* **Passage for review**:
►
The curse is not the menstruation but lies we have been told about it.
Blood thick and red dripped down my fingers in long winding patterns as I fumbled to fold the silicone and try again. Usually, this blood is super-absorbed into bleached white cotton, but I am done with the chemicals and the garbage heap; I’ve chosen a healthy body and a less littered earth. Take a deep breath and unclench muscles I didn’t know I had. Is it in place? Did it unfold? My inexperienced finger circles between menstrual cup and vaginal walls. Unfolded and in the correct place but to my surprise, I do not feel like warm apple pie (like the American Pie movies would have a generation believe). I am not mushy or compliant or incomplete. I am a powerful tube of muscles, strong, and lubricated; I am a snake.
I wash my hands and wipe my face. I look in the mirror at the little girl who had been told lies about what had to be protected between her thighs. And these lies have been woven into our sacred creation stories. Eve’s hero’s journey started with snake whose voice that called out the lies, ‘you will not die but be wise’. When men tell her story she flees the garden because she was tricked by the evil snake into a sinful act, but now I wonder if that is fake news. The snake did not lie, and Eve did not die. What knowledge Even gained; I do not know for certain. But the knowledge I found using a menstrual cup dispelled all the lies I’ve been told about my body. You see, in my hero’s journey, I found Eden when I felt the truth of my muscular core.
◄
* **What to do**:
1/ Reproduce the menstrual cup essay word for word, from "Blood thick and" to "am a snake.".
2/ Write the next part of the menstrual cup essay, beginning after its final sentence.

* **Available data**:
►
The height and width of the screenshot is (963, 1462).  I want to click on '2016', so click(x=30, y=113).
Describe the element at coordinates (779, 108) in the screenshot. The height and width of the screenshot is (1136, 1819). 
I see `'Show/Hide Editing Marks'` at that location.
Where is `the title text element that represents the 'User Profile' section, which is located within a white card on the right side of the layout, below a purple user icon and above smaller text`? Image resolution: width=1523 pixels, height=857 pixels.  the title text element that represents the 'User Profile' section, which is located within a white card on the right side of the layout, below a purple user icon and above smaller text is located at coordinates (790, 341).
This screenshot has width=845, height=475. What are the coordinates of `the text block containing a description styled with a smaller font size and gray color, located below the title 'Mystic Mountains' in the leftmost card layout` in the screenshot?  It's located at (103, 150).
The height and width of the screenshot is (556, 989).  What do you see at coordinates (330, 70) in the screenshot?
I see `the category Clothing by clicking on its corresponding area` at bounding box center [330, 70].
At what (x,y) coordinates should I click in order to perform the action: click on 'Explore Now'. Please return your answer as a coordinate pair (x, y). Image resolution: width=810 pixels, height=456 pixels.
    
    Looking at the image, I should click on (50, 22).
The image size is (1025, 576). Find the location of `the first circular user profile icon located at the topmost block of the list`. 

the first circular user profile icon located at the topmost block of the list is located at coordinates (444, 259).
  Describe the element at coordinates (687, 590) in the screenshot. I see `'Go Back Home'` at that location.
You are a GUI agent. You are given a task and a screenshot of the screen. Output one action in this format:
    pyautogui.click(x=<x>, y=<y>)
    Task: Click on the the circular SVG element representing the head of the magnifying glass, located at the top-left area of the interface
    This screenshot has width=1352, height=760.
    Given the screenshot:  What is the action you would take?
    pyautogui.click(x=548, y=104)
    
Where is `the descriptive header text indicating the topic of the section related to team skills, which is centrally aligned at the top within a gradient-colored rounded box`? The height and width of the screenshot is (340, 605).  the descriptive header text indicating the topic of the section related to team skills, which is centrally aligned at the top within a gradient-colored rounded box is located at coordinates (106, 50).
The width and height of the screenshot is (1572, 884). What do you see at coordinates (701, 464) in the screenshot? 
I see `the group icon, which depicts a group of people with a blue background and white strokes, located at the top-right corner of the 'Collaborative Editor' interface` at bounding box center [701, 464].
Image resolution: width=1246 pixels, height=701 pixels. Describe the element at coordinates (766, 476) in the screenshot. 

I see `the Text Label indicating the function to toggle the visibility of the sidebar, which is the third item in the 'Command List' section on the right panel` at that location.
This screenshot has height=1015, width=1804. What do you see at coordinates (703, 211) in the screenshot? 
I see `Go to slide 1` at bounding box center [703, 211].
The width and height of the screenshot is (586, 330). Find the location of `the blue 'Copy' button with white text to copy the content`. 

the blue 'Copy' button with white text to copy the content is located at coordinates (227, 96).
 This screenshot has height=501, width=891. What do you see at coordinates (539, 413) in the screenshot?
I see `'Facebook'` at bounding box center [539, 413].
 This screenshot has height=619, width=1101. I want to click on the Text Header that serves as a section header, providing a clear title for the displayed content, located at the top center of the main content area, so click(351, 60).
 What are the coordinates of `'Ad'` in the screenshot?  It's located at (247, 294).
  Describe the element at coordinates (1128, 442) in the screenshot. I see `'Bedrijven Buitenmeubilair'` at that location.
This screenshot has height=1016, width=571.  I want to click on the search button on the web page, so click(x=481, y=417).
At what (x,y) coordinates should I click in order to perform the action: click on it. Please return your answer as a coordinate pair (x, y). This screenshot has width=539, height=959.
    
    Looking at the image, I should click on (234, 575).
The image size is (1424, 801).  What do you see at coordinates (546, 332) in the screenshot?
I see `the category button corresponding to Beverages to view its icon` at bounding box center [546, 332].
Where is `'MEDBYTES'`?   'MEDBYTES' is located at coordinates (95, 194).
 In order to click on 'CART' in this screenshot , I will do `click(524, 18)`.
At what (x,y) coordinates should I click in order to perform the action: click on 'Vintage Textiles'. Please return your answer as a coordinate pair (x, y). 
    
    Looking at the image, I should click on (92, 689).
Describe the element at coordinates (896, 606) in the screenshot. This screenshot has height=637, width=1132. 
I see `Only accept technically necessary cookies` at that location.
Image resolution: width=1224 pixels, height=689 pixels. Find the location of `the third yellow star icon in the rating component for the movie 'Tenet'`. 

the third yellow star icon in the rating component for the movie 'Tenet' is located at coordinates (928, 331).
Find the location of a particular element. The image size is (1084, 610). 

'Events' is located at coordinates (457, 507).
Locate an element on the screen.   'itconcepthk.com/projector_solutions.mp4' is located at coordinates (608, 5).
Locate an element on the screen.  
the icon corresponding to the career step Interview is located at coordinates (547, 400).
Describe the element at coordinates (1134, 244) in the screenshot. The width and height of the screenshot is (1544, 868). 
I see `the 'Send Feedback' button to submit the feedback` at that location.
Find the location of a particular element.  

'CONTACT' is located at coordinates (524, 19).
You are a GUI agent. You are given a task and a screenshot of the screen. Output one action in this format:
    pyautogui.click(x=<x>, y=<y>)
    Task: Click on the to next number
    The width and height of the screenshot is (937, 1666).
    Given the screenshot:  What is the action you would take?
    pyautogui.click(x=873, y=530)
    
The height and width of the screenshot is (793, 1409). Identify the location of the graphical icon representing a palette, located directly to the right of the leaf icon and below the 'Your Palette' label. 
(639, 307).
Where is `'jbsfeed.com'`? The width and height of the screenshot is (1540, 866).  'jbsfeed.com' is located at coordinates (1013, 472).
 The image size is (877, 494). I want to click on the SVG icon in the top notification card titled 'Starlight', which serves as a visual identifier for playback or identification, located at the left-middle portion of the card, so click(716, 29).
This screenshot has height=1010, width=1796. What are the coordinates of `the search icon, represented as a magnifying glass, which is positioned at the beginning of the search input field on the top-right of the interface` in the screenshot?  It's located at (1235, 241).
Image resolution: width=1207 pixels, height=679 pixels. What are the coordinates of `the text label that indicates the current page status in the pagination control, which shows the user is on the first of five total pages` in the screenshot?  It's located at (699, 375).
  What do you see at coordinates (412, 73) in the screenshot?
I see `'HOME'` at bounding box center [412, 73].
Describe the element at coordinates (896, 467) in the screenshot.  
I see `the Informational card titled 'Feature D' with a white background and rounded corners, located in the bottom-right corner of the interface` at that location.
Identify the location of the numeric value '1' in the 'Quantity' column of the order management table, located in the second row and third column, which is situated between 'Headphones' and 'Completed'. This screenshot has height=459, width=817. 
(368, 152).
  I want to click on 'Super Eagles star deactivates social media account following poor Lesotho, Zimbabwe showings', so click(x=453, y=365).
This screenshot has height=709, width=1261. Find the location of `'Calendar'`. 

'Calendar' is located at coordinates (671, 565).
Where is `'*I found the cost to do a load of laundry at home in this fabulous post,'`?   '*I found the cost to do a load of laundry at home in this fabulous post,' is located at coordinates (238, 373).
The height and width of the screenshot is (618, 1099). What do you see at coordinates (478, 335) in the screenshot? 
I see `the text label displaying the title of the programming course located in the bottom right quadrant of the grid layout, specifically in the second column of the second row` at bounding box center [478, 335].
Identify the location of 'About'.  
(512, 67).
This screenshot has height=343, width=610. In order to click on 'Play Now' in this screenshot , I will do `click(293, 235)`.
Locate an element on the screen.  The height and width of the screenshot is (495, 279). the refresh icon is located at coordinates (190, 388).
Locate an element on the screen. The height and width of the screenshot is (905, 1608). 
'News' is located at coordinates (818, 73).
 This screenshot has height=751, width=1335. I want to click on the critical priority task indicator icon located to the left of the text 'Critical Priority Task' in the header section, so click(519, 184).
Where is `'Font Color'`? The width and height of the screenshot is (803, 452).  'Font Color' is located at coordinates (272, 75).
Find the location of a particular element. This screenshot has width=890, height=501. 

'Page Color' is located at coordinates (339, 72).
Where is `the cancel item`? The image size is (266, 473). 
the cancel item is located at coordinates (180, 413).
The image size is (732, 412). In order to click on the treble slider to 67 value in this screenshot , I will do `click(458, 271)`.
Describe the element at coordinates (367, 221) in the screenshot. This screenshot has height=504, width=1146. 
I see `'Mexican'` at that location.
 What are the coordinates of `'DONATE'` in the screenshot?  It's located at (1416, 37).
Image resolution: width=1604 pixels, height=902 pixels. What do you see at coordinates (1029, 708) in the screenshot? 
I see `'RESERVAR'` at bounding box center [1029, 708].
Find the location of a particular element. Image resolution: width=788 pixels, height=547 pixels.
◄
* **Per-task outputs**:
1/
Blood thick and red dripped down my fingers in long winding patterns as I fumbled to fold the silicone and try again. Usually, this blood is super-absorbed into bleached white cotton, but I am done with the chemicals and the garbage heap; I’ve chosen a healthy body and a less littered earth. Take a deep breath and unclench muscles I didn’t know I had. Is it in place? Did it unfold? My inexperienced finger circles between menstrual cup and vaginal walls. Unfolded and in the correct place but to my surprise, I do not feel like warm apple pie (like the American Pie movies would have a generation believe). I am not mushy or compliant or incomplete. I am a powerful tube of muscles, strong, and lubricated; I am a snake.

2/
My Eden is a place where our naked truth is seen and loved. There is no shame and no need to hide in a garden that grows love. Like an old skin, I’m shedding the things that no longer serve me so that I can grow as I slither away from the shade of the apple tree. I’ve learned that the snake was once a symbol of feminine wisdom or a female god. But this idea is new to me because the christian tradition has told the story of the ideal perfect garden of creation in a way that smashes the serpent’s wisdom under the patriarchal foot of white male church leadership. My blood, the non-violent blood, is hidden by their violent ways. The blood I shed like a snake sheds her skin is for renewal and transformation, for new life and new growth. I am not a delicate apple blossom to wither and fade or even warm apple pie to be devoured. I am a wise, strong serpent; a snake ready to shed and renew. I long for a new story about menstruation, not one of punishment and pain but of creativity and transformation.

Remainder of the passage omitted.